→ **Work order**
Start at the line that contains "Image resolution: width=700". Repeat it and each line after it, exactly, up to and including the final line of the data.

Dataset entries:
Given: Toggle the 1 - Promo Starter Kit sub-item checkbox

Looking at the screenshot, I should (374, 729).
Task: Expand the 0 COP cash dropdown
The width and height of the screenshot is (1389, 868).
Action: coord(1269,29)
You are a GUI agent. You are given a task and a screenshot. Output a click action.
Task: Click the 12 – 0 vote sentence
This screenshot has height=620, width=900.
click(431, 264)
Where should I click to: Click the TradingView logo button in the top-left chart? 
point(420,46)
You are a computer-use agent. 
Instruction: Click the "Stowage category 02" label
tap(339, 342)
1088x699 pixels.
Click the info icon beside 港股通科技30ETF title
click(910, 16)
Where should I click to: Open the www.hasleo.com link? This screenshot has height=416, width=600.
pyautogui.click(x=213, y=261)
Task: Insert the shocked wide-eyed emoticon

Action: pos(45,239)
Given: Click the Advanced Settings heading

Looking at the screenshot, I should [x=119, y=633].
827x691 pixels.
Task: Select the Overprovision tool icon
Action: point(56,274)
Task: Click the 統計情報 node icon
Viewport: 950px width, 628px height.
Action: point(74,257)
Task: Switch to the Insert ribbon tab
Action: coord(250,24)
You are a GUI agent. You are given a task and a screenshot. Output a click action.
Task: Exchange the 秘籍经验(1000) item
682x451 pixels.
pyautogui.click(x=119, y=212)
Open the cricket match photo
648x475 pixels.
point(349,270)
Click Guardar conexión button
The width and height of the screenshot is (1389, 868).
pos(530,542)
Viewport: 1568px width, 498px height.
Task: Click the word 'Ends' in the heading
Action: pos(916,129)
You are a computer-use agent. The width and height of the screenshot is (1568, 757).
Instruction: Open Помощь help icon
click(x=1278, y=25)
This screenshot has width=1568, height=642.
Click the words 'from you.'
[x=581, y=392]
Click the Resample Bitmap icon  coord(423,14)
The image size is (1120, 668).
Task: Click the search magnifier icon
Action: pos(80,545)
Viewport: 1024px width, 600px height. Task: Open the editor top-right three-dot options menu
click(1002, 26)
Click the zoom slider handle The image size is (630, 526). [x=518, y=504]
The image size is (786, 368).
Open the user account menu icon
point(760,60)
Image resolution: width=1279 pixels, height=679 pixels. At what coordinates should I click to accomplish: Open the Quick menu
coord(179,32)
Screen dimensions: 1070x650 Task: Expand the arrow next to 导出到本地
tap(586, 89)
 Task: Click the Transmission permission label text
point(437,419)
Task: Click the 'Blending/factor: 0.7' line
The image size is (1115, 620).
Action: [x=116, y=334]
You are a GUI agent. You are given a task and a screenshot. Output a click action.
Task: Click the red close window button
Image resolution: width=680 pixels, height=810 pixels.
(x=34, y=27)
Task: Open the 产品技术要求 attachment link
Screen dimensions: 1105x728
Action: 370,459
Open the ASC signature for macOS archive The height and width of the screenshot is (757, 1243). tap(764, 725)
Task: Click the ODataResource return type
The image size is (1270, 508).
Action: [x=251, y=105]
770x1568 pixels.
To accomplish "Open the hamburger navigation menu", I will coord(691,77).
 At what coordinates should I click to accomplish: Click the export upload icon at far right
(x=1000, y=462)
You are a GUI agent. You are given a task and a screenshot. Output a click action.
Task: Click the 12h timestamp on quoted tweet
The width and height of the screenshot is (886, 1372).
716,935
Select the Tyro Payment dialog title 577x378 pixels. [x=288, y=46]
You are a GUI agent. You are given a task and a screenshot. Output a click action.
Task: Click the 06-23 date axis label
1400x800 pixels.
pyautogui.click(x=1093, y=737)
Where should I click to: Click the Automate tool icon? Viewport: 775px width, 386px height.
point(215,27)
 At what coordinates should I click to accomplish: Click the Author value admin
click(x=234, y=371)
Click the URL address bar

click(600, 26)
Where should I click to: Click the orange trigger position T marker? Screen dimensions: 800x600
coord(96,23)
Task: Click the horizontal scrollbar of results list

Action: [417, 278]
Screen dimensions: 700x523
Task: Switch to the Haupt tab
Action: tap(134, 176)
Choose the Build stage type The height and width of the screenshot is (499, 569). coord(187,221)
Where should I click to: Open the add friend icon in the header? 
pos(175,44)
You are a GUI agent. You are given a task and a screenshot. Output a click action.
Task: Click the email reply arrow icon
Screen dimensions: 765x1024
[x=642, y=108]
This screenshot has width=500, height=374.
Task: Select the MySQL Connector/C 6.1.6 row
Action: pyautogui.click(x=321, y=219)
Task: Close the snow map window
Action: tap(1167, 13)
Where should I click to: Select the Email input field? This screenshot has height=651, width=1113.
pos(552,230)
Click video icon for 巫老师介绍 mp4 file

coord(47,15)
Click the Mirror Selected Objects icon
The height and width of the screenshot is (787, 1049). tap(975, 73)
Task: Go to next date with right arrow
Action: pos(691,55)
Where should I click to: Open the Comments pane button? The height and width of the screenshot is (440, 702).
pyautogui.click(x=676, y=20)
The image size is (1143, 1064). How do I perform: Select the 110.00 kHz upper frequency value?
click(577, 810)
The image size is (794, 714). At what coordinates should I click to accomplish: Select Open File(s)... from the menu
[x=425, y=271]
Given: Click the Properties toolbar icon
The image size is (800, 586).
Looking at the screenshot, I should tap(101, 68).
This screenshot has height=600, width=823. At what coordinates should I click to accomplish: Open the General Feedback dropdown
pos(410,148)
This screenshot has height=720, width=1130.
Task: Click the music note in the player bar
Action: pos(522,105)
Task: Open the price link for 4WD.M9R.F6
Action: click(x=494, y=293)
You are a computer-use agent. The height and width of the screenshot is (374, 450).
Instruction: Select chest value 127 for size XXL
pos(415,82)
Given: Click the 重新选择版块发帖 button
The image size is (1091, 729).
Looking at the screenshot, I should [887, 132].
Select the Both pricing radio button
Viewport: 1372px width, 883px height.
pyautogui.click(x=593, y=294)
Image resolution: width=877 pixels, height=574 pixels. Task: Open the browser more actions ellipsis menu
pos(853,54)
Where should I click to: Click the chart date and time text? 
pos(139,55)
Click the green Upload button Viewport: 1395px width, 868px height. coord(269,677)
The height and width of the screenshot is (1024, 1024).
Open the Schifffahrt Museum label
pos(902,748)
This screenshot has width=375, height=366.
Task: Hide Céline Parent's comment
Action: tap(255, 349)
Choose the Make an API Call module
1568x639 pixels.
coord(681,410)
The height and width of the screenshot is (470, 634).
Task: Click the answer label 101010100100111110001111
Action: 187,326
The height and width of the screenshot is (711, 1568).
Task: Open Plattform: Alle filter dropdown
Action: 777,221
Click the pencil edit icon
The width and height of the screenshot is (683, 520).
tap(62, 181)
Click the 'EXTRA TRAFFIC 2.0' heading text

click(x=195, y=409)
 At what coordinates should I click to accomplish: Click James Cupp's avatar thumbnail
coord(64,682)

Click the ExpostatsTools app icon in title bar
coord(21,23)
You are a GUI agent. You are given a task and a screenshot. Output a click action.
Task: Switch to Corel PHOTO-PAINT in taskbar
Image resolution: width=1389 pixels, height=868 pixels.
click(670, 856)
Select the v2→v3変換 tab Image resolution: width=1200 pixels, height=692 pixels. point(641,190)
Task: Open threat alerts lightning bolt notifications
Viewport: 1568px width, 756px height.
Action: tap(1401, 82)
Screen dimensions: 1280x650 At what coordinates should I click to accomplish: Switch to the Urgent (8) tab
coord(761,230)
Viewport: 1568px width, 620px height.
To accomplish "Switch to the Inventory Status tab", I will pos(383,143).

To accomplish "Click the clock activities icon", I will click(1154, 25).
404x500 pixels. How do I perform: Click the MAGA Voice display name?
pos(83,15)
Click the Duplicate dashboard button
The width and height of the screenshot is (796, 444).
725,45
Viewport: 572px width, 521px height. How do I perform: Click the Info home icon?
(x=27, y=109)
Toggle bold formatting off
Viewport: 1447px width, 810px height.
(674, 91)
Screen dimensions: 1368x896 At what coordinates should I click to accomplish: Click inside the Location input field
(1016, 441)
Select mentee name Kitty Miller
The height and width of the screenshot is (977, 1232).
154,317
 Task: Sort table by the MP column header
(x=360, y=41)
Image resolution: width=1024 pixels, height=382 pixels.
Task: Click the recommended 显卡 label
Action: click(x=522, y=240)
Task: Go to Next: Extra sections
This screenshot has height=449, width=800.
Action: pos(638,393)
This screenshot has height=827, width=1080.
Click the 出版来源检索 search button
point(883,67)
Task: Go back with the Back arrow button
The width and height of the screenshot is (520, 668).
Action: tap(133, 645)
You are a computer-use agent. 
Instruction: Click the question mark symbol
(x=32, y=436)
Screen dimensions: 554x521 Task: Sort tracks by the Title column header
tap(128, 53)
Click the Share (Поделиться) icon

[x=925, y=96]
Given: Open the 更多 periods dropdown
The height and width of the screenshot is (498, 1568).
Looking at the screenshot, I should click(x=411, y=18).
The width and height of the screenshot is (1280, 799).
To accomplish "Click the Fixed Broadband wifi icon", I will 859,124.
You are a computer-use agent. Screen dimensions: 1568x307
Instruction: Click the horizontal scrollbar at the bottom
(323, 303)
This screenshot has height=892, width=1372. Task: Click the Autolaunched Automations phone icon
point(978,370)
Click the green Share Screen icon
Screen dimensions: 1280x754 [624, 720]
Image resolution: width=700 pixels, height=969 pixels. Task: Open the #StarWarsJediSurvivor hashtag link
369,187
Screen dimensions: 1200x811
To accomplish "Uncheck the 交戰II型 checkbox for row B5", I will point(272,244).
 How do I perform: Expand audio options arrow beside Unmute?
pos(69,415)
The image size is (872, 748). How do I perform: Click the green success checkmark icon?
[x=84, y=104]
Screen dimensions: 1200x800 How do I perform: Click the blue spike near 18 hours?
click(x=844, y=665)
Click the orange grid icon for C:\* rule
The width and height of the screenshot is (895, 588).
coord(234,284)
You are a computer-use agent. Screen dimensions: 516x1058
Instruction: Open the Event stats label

→ **Answer for the task**
Image resolution: width=700 pixels, height=969 pixels. Task: Open the #StarWarsJediSurvivor hashtag link
369,187
Screen dimensions: 1200x811
To accomplish "Uncheck the 交戰II型 checkbox for row B5", I will point(272,244).
 How do I perform: Expand audio options arrow beside Unmute?
pos(69,415)
The image size is (872, 748). How do I perform: Click the green success checkmark icon?
[x=84, y=104]
Screen dimensions: 1200x800 How do I perform: Click the blue spike near 18 hours?
click(x=844, y=665)
Click the orange grid icon for C:\* rule
The width and height of the screenshot is (895, 588).
coord(234,284)
You are a computer-use agent. Screen dimensions: 516x1058
Instruction: Open the Event stats label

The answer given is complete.